Anne Lovett © Charles Padley Artists
Anne Lovett
© Charles Padley Artists

Lovett’s style of playing was pleasant but safe. Where Satie leaves notes bare to be brought to life, not enough emotion was inserted into the performance, leaving it stripped of an extra element that would have lessened the vulnerability of the more exposed notes in Satie’s works. Some of the pieces, in particular the opening Gnossienne no. 1, felt rushed. It was a struggle at times to enjoy the piano performances as, although they had been built into the script, they were either cut off or overlaid with information, which shifted the focal point from the music itself. Satie's music, instead of being in the foreground, was more of an accompaniment to what was centred around it, even moreso when Lovett played from a score, trying to find the right pages whilst Gaminara talked. Gaminara’s interactions with the piano were, at times, frustratingly far from how a musician would interact with music, perhaps due to being a last minute replacement for Allan Corduner. Understandably nervous from the outset, he warmed into the role very well. 

The way that some of the music had been fitted into the narrative was clever. A speedy performance of Je te veux followed Satie’s talk about sweeping romances and instantaneously proposing to women; Vexations outlined his social frustrations; and an upbeat Le Piccadilly came after Corduner spoke about Satie's bid to go with the times and write what people wanted to hear in response to popular music of the time. Lovett’s Le Piccadilly was one of the most grabbing pieces of the evening. The work’s harmonic colour received a surprising injection of power and enthusiasm from Lovett’s fingers that brought the infectious rhythms to life. This was followed by an equally catchy rendition of Descriptions Automatiques (Sur un casque) where paper placed on the strings gave the effect of, in Satie’s own witty words, “a nightingale with toothache”.

The lighting design at St George’s was a bit distracting, but the last simple white spotlight on the piano was certainly the most effective in terms of capturing drama for the last piece, Gymnopédie no. 3. The colour changes during piano performances seemed flamboyant, and at times a little disorientating, but there was a sense of black box theatre attached to the production that perhaps blackboards or curtains behind the action could have solved. From such a quirky museum in Normandy, the Maison Satie dedicated to Satie’s life, Robinson’s designs had the room to expand into something bolder than a simple pear, for such an extraordinary character who spent the last years of his life living in a chaotic room with one piano piled on top of an other for storing letters. This aspect of his character was kept too clean, in this aspect, the sadness and vulnerability of Satie was lost.

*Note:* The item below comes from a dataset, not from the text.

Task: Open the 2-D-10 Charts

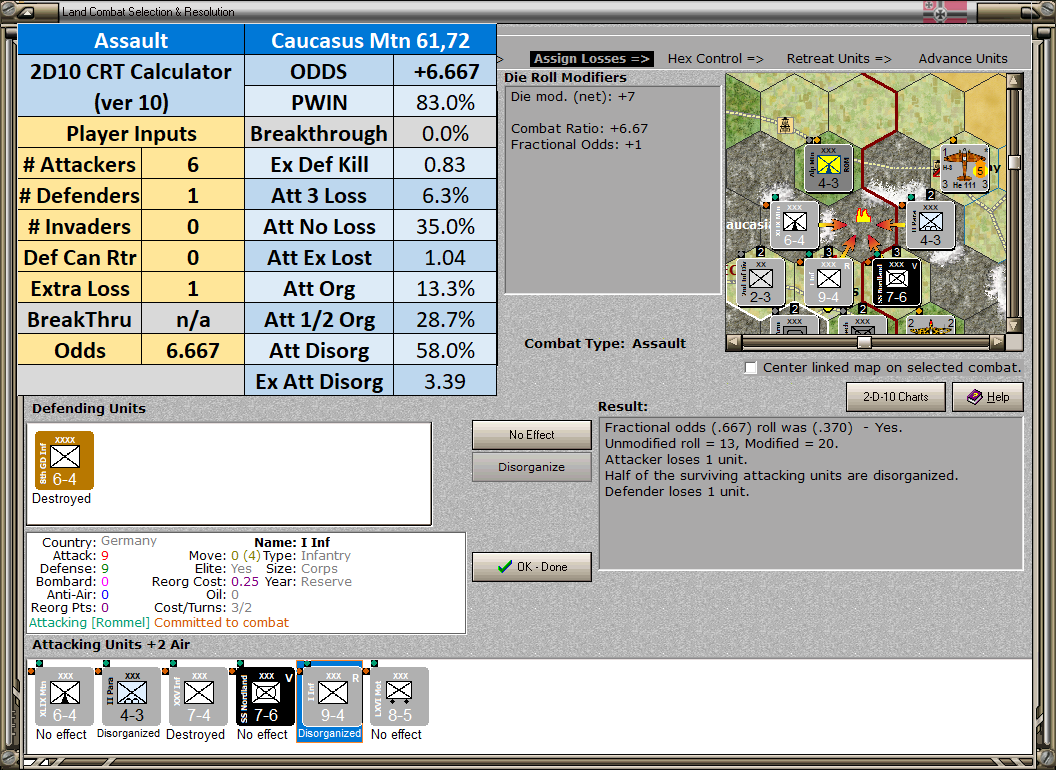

The overall effect of the evening captured the entertaining essence of Satie’s personality as a composer with informative and amusing snippets from his eccentric life in a stage formula that could easily be applicable to other composers. The length suited itself to a festival theatre piece, as originally intended as this was part of the Satie celebrations of this year’s Cheltenham Music Festival. The end result was a craving to listen to more Satie, which can only be a positive result.